Bu filmde de inanılmaz çekici gözükmekte Asia Argento. Abel Ferrera'nın provokatif anlatım tarzında kendisini çok iyi ifade edebilmiş. O tarz filmde her daim mevcut. Fakat bütün bunlara rağmen çok başarılı bulduğum bir film olmadı "New Rose Hotel". Biçimsel artıları bir yana, içerik olarak zayıf kaldı. Filmin neredeyse son yarım saati önceden olanların flashback olarak tekrarlanmasıydı. Evet Ferrera manyak evreni yaratabilmişti ama içini hakkıyla dolduramamıştı. Hikayede ilginç olabilecek birçok sekans çekilmemiş, gizemli hava yaratma isteğine kurban edilmişti. Mesela filmi izlerken eminim herkes; para karşılığında o bilim adamını ayartmak üzere tutulmuş kızla (Argento), bilimadamının tanışma sahnelerini görmek istemiştir. Ama bunlar hiç gösterilmemiş direkt olarak aylar sonrasına geçilmişti.

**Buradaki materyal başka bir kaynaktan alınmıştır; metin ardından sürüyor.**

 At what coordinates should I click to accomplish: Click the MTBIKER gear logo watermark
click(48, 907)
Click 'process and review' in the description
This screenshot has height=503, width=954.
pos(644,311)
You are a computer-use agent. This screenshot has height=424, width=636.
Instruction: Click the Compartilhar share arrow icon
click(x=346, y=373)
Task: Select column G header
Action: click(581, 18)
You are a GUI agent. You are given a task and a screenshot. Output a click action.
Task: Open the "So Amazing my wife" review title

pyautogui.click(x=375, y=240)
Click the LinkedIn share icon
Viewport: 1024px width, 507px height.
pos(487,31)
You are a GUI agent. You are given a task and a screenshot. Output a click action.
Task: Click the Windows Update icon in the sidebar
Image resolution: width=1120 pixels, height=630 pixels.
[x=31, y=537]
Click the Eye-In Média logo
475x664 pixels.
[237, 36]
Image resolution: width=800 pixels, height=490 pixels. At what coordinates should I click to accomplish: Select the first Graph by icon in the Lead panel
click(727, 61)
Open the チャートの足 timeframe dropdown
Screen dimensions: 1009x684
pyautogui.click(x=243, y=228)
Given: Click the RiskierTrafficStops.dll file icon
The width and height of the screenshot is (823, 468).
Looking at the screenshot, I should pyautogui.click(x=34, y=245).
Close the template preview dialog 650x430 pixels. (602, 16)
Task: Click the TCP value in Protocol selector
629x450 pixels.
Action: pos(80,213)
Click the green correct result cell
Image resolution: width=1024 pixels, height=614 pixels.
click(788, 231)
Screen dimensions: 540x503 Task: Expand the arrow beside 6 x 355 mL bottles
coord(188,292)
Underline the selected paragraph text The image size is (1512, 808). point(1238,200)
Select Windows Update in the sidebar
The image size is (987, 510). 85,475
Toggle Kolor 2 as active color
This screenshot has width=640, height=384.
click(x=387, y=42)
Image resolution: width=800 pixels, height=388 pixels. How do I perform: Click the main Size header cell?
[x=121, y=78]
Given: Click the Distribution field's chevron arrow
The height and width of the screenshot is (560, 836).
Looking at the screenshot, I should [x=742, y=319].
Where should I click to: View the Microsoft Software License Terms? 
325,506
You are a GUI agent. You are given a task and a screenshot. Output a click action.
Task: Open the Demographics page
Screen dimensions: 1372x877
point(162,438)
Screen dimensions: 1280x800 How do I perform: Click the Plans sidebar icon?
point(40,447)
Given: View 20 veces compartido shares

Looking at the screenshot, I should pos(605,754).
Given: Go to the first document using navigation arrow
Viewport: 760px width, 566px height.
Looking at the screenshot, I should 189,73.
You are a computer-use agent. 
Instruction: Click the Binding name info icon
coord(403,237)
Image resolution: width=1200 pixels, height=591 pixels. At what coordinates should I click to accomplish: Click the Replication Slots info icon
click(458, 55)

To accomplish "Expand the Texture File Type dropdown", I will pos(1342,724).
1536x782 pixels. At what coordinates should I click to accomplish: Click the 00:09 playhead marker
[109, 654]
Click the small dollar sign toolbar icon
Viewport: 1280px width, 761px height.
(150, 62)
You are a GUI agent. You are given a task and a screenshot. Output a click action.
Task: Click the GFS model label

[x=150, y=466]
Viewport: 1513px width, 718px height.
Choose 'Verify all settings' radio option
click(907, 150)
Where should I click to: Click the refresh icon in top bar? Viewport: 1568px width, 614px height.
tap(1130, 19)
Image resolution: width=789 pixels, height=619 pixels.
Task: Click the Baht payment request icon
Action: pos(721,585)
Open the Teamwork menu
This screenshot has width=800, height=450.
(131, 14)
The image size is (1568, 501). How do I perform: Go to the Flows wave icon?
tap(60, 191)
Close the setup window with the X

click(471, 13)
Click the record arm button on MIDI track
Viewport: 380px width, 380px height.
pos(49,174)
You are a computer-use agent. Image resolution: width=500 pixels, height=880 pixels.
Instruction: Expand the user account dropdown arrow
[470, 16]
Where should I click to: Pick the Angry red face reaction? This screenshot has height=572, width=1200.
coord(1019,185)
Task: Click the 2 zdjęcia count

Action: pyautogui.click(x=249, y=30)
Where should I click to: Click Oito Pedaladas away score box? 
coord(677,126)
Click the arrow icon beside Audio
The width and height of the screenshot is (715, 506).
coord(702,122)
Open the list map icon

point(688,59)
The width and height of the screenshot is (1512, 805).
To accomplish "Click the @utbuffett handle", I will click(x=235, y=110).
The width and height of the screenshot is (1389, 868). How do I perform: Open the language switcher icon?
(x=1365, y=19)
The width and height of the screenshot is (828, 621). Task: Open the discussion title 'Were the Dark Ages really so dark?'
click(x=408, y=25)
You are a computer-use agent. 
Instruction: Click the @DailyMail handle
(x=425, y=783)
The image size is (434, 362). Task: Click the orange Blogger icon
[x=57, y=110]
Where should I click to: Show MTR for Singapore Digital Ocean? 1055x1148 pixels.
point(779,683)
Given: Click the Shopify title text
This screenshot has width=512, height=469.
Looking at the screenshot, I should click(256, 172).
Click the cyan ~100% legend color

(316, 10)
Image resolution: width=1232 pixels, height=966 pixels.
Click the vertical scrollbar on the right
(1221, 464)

Sonuç olarak sadece biçimsel olarak provokatif olabilen bir film olmuş "New Rose Hotel" ama az önce izlediğim "The Blackout/Karartma" öyle mi? Hayır, her yönüyle yapı bozucu bir film. Az sonra...

26 Şubat 2011

"Prensesin Uykusu" (2010)

"Issız Adam" gibi bir hitten sonra "Karanlıktakiler" ve "Prensesin Uykusu" gibi kendisinden bahsettirmeyen iki film yapmış olmak, popüler sinemanın önemli temsilcisi Çağan Irmak'ı rahatsız ediyor olmalı. Gerçekten o dönem hatırlıyorum, herkes kadın erkek ilişkilerinin sırrını açıklamakla meşgguldü. "Issız Adam"a gidip ağlamak vatani görev gibi bir şeydi. Sonrasında dediğim gibi kimsenin hatırlamadığı "Karanlıktakiler" ve fiyaskoyla sonuçlanan bu film. Çağan Irmak popüler olmaya önem verdiği için bunları söylüyorum. Yoksa benim çok önem verdiğim mesela "11'e 10 Kala"yı hatırlayan insan sayısı "Karanlıktakiler"i hatırlayan insan sayısından azdır. Daha önce Türk sinemasında animasyon görüntülerinin kullanıldığı bir film var mı? Ben hatırlamıyorum şu anda. "Prensesin Uykusu"nda bazı yerlerde hiç de sırıtmayan "Kill Bill"deki kullanıma benzer animasyon görüntüleri var. Filmi de fanstastik olarak nitelendirebiliriz. Her ne kadar doğaüstü bir şey olmasa da başrolün geniş hayal dünyası fantastik unsurlarla resmedilmeye çalışılıyor. Türkiye için biraz fazla mı deneysel kaçtı veya erken miydi bilemiyorum. Ama kendisine hak veriyorum, denemeden nereden bileceksiniz? Taylan biraderler "Okul"u çekerken risk almamışlar mıydı? Film benim ilgimi çok çekmedi. Bir türlü ritmini bulamıyor gibi geldi bana. İlgimi Sevinç Erbulak çekti. Ne kadar yaşlanmış. Türkiye kendisini, adında baba kelimesi olan bir diziyle mi ne tanıdı sanırsam ki ama ben kendisini "60 Günlük Bir Şey" adlı bir romandan tanımıştım. Çapkın tiyatrocu Altan Erbulak'ın eşi Füsun Erbulak intikam amacıyla eşini Ahmet Uğurlu'yla aldatıp kitabını yazmıştı. O kitapta geçiyordu Sevinç Erbulak. Nereden geldim buralara? 80lerde Türkiye'yi kasıp kavurmuştu hatta kitap bile toplatılmıştı falan filan
Düzeltme: Yazıyı yazarken unutmuşum. Recep İvedik bir yerde "2009'un Güngören'de..." diye bir isyanda bulunuyordu. Ben de diyorum ki 2011'in Bolu'sunda veya Türk sinemasında artık playback veya dublaj görmek istemiyorum. Adamların elinde iki akustik gitar var arkadan altyapılar, klavyeler, bateriler, ekolar duyuluyor. Yalnız ve güzel ülke bunları hak etmiyor.

25 Şubat 2011

"Buried" (2010)

Uyarıyorum bu yazı filmin sağlıklı izlenmesini olumsuz yönde etkileyecek bilgiler (spoiler) içerir. Bu harika filmi izlemeyenler lütfen bu yazıyı okumasınlar...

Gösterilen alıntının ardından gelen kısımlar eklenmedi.